ExTorch.JIT.Server (extorch v0.3.0)

Copy Markdown

A GenServer that wraps a loaded TorchScript model for concurrent serving.

Provides process isolation, fault tolerance, and serialized access to model inference. Forward calls are serialized through the GenServer to ensure thread safety for models with mutable state (e.g., BatchNorm, Dropout).

Telemetry Events

The server emits the following :telemetry events:

  • [:extorch, :jit, :load, :start] - When model loading begins.

    • Measurements: %{system_time: integer}
    • Metadata: %{path: String.t(), device: atom()}
  • [:extorch, :jit, :load, :stop] - When model loading completes.

    • Measurements: %{duration: native_time}
    • Metadata: %{path: String.t(), device: atom()}
  • [:extorch, :jit, :load, :exception] - When model loading fails.

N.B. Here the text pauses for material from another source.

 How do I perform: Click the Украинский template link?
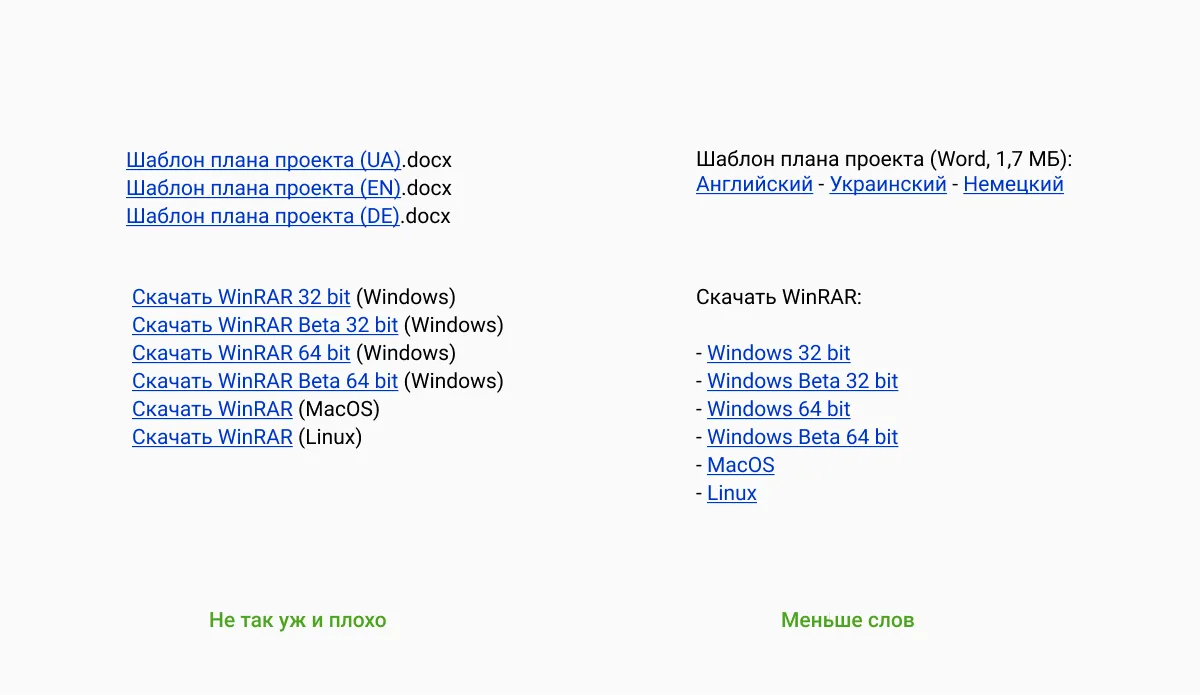pyautogui.click(x=888, y=185)
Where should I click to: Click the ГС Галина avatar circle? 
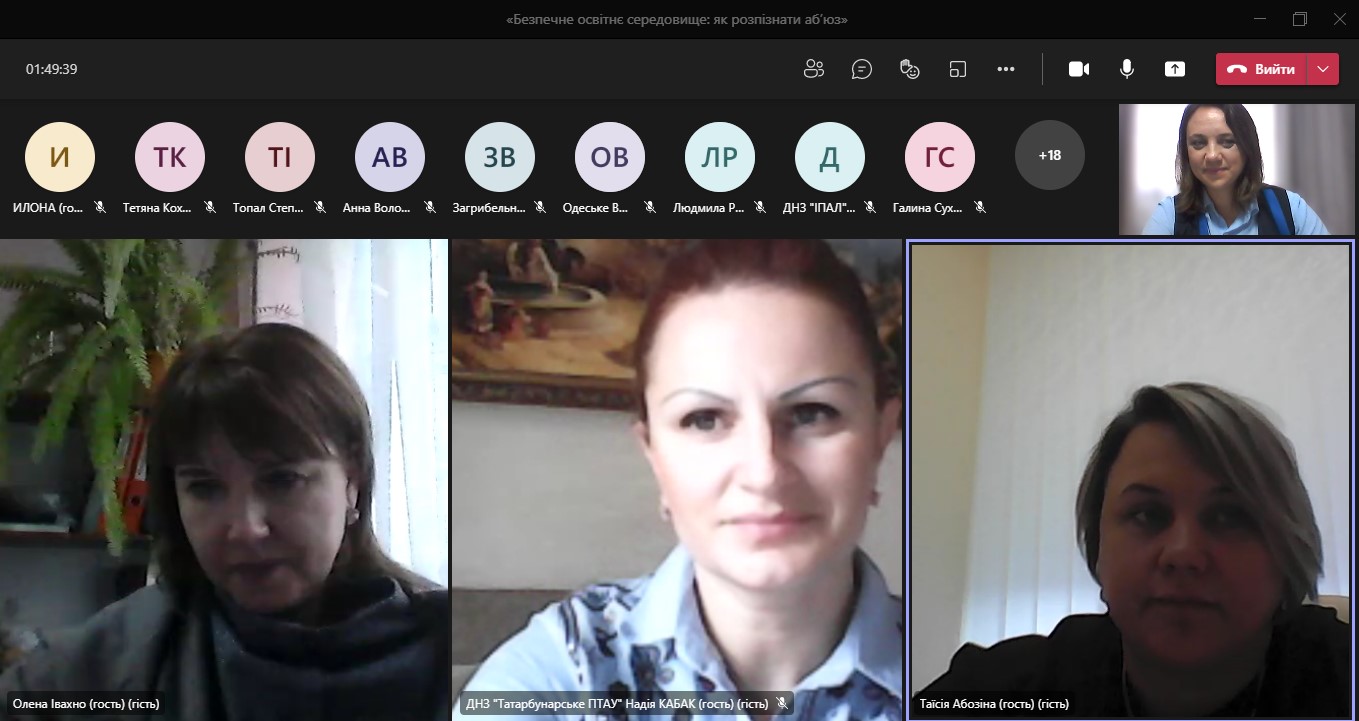click(939, 156)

    • Measurements: %{duration: native_time}
    • Metadata: %{path: String.t(), device: atom(), kind: atom(), reason: term()}
  • [:extorch, :jit, :forward, :start] - When inference begins.

    • Measurements: %{system_time: integer}
    • Metadata: %{path: String.t(), device: atom(), input_count: integer()}
  • [:extorch, :jit, :forward, :stop] - When inference completes.

    • Measurements: %{duration: native_time}
    • Metadata: %{path: String.t(), device: atom(), input_count: integer()}
  • [:extorch, :jit, :forward, :exception] - When inference fails.

    • Measurements: %{duration: native_time}
    • Metadata: %{path: String.t(), device: atom(), input_count: integer(), kind: atom(), reason: term()}

Example

{:ok, pid} = ExTorch.JIT.Server.start_link(path: "model.pt", device: :cpu)
result = ExTorch.JIT.Server.predict(pid, [input_tensor])

Summary

Functions

Returns a specification to start this module under a supervisor.

Get information about the loaded model.

Run inference on the model (synchronous).

Start a model server.

Functions

child_spec(init_arg)

Returns a specification to start this module under a supervisor.

See Supervisor.

info(server)

@spec info(GenServer.server()) :: map()

Get information about the loaded model.

predict(server, inputs, timeout \\ 30000)

@spec predict(GenServer.server(), [ExTorch.Tensor.t()], timeout()) :: term()

Run inference on the model (synchronous).

Arguments

  • server - PID or registered name of the model server.
  • inputs - List of input tensors.
  • timeout - Call timeout in milliseconds (default: 30_000).

Returns

The model output.

start_link(opts)

@spec start_link(keyword()) :: GenServer.on_start()

Start a model server.

Options

  • :path (required) - Path to the .pt model file.
  • :device - Device to load the model onto (default: :cpu).
  • :name - Optional registered name for the server.
  • :eval - Whether to set the model to eval mode on load (default: true).